Tom: You were prepping for your time at Walt Disney in terms of how to throw a good party, is that correct?

Lee: Yeah. That was my development program, I guess. But I was lucky at the Washington Hilton, because somebody took me by the hand and taught me the business, you know? I think about him all the time. He said “I’ll work with you. I’ll show you. I’ll teach you how to do it.”

Man, I had a good attitude. That’s one reason I got a headline. My attitude was real positive, and I’m real organized. People like to help you. If you’ve got a good attitude, people help you do about anything you want to do.

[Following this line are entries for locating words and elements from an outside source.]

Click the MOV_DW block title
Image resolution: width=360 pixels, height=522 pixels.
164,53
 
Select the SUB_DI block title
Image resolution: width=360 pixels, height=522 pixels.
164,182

Tom: Would you say that you learned that? You have that attitude. Is that natural or something that you developed over time?

Lee: When you work on a farm, you have a responsibility, even young kids. I milked a cow when I was in third grade every morning. That was part of my development program. We had electric milkers, but my mother made me do it then sell the milk. We had to clean the barn. My brother and I worked out whole life till we left home and worked in lumber yards unloading boxcars, cement, sheet rock. We always had jobs.

I think that was one of the keys. I’m worried about kids today that don’t work at 16, 17, and 18, then they get out of college or they get out there in the world and they find out the world’s pretty tough. If you get tuned up on working, it’s not a big shock. You also get more mature. You work with other adults, even when you’re young. It helps develop you.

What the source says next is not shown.